Ethiopia will prioritise potash and construction minerals in a push to attract investment from large-scale miners, according to a draft policy document reviewed by Reuters ahead of an expected government announcement on Monday.Ethiopia
Ethiopia is looking to woo foreign mining companies to kick-start development of its vast mineral resources to plug a large trade deficit. Most existing mineral extraction is artisanal.
The government will support and incentivise investors who aim to develop minerals that are key inputs for agriculture, such as potash, which is used to make fertilizer, the draft policy document said.
However, it did not give any specifics about potential tax cuts or other sweeteners to attract additional investment.
Minerals minister Samuel Urkato was expected to announce the new policies during a keynote address opening a mining conference in Addis Ababa later on Monday.
Norwegian fertilizer company Yara is among those planning to develop potash, found in the remote Danakil depression in the northern Afar region of the country, through its Yara Dallol project.
Ethiopia aims to increase the mining sector’s contribution to GDP to 10% by 2030 from 3% today.
However analysts say it will be hard for the government to achieve that goal solely by attracting foreign investors into the mining sector, given the timeline for developing major projects.

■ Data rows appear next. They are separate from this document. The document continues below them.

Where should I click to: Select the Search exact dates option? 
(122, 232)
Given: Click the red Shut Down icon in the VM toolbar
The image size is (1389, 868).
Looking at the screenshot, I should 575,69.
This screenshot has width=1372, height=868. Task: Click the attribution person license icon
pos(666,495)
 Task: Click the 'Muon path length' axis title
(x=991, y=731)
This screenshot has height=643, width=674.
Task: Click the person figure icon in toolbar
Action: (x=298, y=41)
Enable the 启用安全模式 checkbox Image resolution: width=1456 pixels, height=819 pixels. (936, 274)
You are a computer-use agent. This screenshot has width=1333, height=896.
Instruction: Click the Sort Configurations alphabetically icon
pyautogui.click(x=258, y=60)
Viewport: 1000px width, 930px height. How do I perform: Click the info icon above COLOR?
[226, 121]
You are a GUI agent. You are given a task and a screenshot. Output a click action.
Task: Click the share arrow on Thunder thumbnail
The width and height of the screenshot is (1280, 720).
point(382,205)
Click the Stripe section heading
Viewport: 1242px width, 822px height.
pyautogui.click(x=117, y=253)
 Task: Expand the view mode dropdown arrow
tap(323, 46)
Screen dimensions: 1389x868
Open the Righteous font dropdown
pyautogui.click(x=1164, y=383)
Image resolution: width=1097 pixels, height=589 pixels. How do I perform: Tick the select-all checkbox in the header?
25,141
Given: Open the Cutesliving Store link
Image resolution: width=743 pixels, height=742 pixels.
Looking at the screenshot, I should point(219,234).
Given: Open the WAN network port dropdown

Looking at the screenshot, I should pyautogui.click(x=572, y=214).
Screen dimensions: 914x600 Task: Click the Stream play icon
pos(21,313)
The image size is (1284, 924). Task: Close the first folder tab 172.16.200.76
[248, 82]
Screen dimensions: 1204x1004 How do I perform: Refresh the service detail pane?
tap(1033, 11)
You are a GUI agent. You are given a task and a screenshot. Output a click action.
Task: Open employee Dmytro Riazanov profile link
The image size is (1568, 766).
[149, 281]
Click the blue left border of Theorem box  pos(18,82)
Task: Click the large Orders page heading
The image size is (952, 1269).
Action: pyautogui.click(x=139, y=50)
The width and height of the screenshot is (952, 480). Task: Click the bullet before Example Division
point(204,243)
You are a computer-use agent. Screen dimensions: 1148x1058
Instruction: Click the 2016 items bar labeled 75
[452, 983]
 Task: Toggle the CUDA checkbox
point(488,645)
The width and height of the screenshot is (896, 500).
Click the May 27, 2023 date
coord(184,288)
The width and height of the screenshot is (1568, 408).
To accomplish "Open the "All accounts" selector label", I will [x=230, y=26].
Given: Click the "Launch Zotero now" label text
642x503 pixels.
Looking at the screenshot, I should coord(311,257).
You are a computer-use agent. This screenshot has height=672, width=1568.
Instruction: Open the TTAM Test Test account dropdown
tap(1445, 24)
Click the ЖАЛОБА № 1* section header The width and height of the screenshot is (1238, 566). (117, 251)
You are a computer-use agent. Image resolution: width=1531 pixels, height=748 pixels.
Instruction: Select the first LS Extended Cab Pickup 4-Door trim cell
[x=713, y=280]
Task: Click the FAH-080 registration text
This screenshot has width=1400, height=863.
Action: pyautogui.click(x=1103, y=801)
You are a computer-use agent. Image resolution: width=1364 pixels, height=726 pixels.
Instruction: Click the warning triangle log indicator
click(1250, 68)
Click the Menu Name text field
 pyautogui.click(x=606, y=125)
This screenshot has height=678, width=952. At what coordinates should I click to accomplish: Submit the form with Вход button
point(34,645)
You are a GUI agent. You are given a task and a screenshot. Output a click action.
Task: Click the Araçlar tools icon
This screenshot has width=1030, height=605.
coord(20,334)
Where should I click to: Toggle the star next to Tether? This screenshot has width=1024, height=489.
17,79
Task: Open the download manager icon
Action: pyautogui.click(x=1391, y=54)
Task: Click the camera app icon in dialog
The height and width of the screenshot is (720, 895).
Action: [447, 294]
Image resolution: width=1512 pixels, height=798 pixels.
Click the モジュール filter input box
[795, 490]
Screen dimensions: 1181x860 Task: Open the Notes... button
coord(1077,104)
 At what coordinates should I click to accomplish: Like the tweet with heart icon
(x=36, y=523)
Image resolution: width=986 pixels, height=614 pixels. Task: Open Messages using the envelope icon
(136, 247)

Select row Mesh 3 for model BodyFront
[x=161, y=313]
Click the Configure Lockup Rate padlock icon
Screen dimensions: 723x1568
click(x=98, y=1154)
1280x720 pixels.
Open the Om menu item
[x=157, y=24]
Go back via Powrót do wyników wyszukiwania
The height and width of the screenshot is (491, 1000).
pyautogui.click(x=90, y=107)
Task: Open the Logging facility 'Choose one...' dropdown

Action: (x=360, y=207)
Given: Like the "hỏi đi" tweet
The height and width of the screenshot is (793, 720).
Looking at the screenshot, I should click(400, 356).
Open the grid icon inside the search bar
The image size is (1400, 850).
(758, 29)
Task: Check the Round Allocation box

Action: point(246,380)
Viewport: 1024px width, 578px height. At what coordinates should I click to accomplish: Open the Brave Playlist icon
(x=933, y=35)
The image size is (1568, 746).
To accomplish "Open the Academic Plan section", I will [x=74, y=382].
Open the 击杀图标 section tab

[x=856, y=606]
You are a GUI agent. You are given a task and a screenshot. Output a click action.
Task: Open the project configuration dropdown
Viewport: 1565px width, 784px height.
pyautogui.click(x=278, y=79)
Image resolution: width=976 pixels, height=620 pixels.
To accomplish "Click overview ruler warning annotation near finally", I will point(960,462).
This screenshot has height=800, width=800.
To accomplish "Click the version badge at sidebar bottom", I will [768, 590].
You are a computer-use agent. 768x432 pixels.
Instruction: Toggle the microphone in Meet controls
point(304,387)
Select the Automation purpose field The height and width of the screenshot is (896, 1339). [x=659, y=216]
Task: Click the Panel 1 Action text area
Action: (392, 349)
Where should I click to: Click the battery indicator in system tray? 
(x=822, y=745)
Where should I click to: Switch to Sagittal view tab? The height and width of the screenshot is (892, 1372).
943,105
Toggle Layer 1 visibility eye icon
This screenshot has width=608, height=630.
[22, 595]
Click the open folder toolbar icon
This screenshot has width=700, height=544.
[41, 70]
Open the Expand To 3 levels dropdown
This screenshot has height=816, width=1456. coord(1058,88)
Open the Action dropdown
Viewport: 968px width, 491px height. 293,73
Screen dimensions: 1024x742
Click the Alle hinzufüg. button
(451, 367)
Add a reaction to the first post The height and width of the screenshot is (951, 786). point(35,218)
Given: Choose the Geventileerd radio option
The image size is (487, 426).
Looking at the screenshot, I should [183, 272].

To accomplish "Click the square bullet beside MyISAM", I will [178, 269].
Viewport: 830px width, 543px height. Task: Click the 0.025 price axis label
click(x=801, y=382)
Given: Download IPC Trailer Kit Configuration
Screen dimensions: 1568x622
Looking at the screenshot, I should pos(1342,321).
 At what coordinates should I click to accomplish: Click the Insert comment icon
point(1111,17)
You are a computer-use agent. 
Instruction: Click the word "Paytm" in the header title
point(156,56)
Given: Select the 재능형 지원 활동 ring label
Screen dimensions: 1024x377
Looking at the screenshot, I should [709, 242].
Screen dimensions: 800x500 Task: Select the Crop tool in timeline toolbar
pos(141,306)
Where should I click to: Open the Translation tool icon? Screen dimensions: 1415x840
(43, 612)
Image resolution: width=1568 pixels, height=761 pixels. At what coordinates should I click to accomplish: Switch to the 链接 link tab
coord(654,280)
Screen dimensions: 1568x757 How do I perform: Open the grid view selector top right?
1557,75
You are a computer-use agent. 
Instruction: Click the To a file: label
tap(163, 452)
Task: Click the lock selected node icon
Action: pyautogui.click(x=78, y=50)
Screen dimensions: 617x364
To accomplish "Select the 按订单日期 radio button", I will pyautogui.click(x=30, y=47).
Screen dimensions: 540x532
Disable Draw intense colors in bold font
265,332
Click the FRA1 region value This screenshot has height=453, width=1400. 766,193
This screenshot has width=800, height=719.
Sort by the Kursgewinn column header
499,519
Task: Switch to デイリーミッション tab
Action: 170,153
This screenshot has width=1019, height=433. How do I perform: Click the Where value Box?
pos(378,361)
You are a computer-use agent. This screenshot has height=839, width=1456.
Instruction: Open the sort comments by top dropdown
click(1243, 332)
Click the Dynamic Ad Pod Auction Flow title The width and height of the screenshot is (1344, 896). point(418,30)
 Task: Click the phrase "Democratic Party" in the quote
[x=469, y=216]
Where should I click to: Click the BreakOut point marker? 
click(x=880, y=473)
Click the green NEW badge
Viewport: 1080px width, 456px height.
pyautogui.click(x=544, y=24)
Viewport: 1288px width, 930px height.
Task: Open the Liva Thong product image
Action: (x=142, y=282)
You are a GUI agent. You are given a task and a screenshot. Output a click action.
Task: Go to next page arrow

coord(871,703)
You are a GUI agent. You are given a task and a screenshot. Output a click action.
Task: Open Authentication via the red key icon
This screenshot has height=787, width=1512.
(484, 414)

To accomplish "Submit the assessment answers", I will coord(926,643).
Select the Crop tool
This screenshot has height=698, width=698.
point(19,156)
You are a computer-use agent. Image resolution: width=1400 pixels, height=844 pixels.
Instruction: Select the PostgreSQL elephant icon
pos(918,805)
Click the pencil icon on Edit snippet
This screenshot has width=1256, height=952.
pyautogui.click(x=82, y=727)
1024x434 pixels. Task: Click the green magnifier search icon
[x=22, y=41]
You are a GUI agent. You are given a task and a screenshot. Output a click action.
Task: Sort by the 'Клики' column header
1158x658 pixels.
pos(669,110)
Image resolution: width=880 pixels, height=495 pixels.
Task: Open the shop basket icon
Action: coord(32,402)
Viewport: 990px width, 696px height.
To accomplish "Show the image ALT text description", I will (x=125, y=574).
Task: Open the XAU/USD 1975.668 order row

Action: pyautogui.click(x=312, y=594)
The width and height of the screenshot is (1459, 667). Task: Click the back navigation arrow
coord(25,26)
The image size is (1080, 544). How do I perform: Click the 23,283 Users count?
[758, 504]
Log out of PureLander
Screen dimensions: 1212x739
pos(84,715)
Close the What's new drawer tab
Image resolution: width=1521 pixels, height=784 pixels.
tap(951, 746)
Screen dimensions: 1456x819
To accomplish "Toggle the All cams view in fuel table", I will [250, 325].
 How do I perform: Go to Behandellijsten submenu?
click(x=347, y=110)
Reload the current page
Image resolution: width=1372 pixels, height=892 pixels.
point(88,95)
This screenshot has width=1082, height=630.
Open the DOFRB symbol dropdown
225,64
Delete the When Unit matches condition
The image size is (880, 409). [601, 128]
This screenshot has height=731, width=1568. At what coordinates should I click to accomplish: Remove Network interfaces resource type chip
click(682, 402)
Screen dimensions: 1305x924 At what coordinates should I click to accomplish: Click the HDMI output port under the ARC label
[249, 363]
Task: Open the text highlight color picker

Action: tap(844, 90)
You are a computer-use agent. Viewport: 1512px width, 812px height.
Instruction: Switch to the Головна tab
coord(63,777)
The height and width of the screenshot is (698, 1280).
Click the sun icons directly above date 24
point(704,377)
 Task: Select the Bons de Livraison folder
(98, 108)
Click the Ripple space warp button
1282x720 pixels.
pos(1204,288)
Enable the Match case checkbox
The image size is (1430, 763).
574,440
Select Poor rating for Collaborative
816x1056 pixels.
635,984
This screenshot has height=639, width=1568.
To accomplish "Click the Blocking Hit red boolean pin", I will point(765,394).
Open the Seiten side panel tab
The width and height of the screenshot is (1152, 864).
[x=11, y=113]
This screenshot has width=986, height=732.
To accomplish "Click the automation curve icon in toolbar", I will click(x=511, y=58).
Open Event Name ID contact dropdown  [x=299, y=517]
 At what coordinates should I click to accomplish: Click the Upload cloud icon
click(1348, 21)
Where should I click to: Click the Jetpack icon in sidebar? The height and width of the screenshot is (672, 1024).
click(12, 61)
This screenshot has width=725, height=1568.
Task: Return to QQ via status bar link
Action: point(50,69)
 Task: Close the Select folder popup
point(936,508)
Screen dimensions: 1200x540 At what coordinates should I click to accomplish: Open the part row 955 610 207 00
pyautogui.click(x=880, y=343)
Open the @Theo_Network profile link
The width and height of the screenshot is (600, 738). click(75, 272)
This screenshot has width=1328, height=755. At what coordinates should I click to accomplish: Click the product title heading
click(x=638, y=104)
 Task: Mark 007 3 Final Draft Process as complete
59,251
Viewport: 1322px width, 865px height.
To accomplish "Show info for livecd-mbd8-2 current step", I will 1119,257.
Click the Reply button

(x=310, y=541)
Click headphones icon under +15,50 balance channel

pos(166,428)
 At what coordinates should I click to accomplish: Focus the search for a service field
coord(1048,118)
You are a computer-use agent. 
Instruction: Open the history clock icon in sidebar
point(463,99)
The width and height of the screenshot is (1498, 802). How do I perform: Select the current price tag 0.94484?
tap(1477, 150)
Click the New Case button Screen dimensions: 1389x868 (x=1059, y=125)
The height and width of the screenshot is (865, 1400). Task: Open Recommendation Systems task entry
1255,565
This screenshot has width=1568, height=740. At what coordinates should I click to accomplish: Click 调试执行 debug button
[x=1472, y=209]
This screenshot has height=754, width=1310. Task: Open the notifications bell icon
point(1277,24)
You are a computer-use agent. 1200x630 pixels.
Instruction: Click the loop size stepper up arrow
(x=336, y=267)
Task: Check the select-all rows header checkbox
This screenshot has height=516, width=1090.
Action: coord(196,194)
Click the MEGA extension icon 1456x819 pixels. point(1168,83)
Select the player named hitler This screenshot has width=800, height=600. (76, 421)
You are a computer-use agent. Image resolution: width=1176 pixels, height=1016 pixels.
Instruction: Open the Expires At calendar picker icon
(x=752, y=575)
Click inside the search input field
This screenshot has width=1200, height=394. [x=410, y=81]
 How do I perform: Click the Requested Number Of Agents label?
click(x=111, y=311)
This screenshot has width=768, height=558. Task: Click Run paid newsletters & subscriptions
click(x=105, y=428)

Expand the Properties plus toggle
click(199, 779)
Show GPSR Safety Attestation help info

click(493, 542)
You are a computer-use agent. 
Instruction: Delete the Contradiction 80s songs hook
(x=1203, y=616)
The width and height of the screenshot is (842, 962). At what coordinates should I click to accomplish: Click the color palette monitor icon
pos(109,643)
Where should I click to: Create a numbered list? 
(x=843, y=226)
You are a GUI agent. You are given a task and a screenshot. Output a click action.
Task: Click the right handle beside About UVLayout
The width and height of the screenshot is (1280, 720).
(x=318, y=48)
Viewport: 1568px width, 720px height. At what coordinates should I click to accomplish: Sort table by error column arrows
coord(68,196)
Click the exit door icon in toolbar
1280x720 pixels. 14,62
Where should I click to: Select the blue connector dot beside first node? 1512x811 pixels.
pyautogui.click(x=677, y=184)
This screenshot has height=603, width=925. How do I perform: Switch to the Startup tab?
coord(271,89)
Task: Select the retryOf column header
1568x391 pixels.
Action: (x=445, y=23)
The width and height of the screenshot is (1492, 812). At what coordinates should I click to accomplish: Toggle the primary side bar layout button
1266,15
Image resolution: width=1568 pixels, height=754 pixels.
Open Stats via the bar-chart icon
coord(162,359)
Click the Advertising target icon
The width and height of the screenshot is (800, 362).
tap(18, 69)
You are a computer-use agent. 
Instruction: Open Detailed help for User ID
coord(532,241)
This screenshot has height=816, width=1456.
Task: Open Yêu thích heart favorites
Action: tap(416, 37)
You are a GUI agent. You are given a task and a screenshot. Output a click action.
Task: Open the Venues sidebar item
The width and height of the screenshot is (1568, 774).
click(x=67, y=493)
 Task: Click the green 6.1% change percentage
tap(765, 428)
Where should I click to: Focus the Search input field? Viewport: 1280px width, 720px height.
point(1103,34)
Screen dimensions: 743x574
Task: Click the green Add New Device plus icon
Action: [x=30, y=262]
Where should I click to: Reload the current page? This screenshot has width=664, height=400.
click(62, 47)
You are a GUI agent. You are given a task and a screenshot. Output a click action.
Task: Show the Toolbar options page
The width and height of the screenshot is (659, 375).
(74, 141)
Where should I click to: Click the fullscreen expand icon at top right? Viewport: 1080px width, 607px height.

The government is also enlisting the help of organisations such as the Canadian International Resources and Governance Institute (CIRDI) to develop the artisanal mining sector and increase government proceeds from these activities.
Of the high-value minerals Ethiopia produces, 60%-80% are mined artisanally, while that figure rises to 80%-95% for construction minerals such as basalt, pumice, and limestone, according to Rahel Getachew, senior programme officer at CIRDI’s project supporting the ministry of mines.
Ethiopia has been expected to announce changes to its mining policies since February this year.
The government reduced the corporate income tax rate for miners to 25% two years ago, from 35%, and has also lowered the precious metals royalty rate to 7%, from 8%.
The current law guarantees the government a 5% minimum equity stake in projects – a lower share than many other African countries.
Representatives from Yara Dallol, Kefi Minerals, and Newmont GoldCorp were set to attend the two-day conference, as well as the CEO of Midroc Gold, Ethiopia’s only industrial-scale mine, whose licence the government suspended in May 2018 over protests about pollution.
Kefi Minerals’ Tulu Kapi site in the west of the country is expected to produce its first gold in 2021, executive chairman Harry Anagnostaras-Adams said.